Guillaume Massart, parti pour filmer un lieu particulier (une prison ouverte, au bord de la mer, en Corse), se trouve soudain animé par la nécessité de filmer les hommes qui y vivent, d'enregistrer leur parole, de l'accompagner pour certains, de la faire advenir pour d'autres. Ce ne sont pas n'importe quels hommes : il s'agit de gens qui ont commis un inceste.
Ces criminels, si reclus soient-ils, mis au ban de la société, ne cessent de penser leur place dans cette société. Il y a chez eux, m'a-t-il semblé, un très fort sentiment d'appartenir à une espèce plus vaste (est-ce la proximité de la mer ?). Le sentiment aussi, d'avoir dévoilé, par leur crime, l'aspect le plus impensé de l'espèce, et, en ce sens, une forme de responsabilité immense, comme s'ils devaient répondre à une question qu'aucune phrase ne formule, mais que leurs actes ont malheureusement devinée. Guillaume Massart filme des hommes qui pensent, à voix haute, dans une prison sans mur. Des hommes enfermés dans leur tentative de répondre à une question folle.
S'il n'était question que de les accompagner, la durée du film ne serait pas justifiée. Mais parmi les prisonniers, il y a un homme, plutôt secret, qui décide de s'emparer de la présence du cinéaste pour se livrer, au fil des quatre saisons pendant lesquelles le tournage a eu lieu, à un déploiement spectaculaire. On le voit, peu à peu, accepter de montrer son visage, sonder son inconscient, fouiller ses souvenirs, tenter de se comprendre malgré le dégoût et la haine que cela lui inspire, puis dire, enfin, tout ce qui a été, et qui ne sera sans doute plus jamais. On voit, à l'écran, naître une pensée, une pensée qui n'est pas délirante, mais structurée. On voit (et c'est là que le film est vraiment bouleversant) un homme détruit depuis l'enfance, qui a détruit d'autres enfances après la sienne, se relever, mettre un terme au carnage, par la pensée, par la parole, par le regard de l'autre. Son courage est immense. On le suit, dans la dernière scène, dans un sous-bois, claudiquant tandis que le jour décline, jusqu'à ce qu'il se révèle enfin, comme Cyrano à la fin du film de Rappeneau, révélant à Roxane qui il est vraiment.
Tout le film est habité par une exigence de vérité. La position du cinéaste, en ce sens, est très juste.
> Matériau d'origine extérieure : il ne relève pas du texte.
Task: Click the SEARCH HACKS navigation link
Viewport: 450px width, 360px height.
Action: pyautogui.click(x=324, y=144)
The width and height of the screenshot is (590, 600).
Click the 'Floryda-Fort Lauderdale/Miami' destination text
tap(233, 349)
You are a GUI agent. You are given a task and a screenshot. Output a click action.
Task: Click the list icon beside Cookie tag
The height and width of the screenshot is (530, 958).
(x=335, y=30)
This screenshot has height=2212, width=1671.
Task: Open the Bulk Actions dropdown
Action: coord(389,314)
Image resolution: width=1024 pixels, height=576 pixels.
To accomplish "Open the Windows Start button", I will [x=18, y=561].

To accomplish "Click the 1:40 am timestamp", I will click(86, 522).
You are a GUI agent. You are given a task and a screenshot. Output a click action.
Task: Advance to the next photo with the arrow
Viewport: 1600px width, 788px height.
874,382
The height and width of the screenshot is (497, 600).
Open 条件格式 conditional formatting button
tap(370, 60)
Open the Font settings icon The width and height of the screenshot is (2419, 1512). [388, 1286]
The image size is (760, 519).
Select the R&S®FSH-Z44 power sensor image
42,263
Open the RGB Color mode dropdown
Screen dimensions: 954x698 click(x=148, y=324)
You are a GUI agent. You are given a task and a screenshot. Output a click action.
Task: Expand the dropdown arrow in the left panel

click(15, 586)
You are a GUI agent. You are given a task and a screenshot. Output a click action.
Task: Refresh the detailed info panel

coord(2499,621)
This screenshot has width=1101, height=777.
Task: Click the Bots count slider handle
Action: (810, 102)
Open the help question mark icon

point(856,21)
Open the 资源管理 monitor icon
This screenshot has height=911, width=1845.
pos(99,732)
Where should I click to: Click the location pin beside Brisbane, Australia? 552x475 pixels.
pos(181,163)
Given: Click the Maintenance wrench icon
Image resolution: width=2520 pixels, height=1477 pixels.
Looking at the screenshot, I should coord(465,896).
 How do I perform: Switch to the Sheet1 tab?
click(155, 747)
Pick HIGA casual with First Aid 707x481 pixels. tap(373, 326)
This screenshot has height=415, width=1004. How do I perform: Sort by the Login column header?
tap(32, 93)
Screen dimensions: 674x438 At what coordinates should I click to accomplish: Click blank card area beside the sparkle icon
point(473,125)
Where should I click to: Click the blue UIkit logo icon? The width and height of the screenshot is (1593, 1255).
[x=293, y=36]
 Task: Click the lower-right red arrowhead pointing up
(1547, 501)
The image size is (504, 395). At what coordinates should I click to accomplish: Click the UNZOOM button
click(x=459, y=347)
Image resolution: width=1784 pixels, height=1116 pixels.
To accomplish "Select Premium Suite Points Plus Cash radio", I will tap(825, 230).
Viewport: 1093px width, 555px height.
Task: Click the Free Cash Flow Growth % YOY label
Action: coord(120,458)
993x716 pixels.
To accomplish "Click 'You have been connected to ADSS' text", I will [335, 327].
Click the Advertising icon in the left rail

Maladroit par instants, parfois trop bavard ou sur la défensive, il nous permet, à nous, spectateurs, de ne pas admirer sa droiture, mais de bien voir où se situe chacun des hommes qu'il interroge. Il laisse l'un le manipuler, l'autre s'émanciper. La plupart des entretiens ont lieu dans les cellules, bien que celles-ci ne soient pas fermées. Pourtant, on pense tout le temps au paysage, à la plage, aux chats qui ne sont pas loin, au cochon sauvage du premier plan, aux villages avoisinants. On est dans ces cellules, mais le monde y vient lui aussi. On est en Corse, mais on pense au continent, car les prisonniers ont souvent des accents qui révèlent la région de laquelle ils viennent, comme un souvenir à leur insu. Le film nous prouve à chaque image que ces hommes ne sont pas seuls, ne peuvent pas l'être, malgré tous nos efforts pour ne pas les comprendre. Efforts immenses : bien que tous aient commis le même crime, le mot "inceste" n'est jamais utilisé par la justice pour désigner ce qui les réunit dans cette prison. J'ai beaucoup pensé, en voyant le film, au double-sens de "mettre un terme" : mettre un terme sur l'inceste, c'est peut-être mettre un terme à sa perpétuation. En tout cas, il est beaucoup question, dans La Liberté, du pouvoir ahurissant de la parole. Chaque personne qui s'y intéresse se passionnera sans doute pour ce film.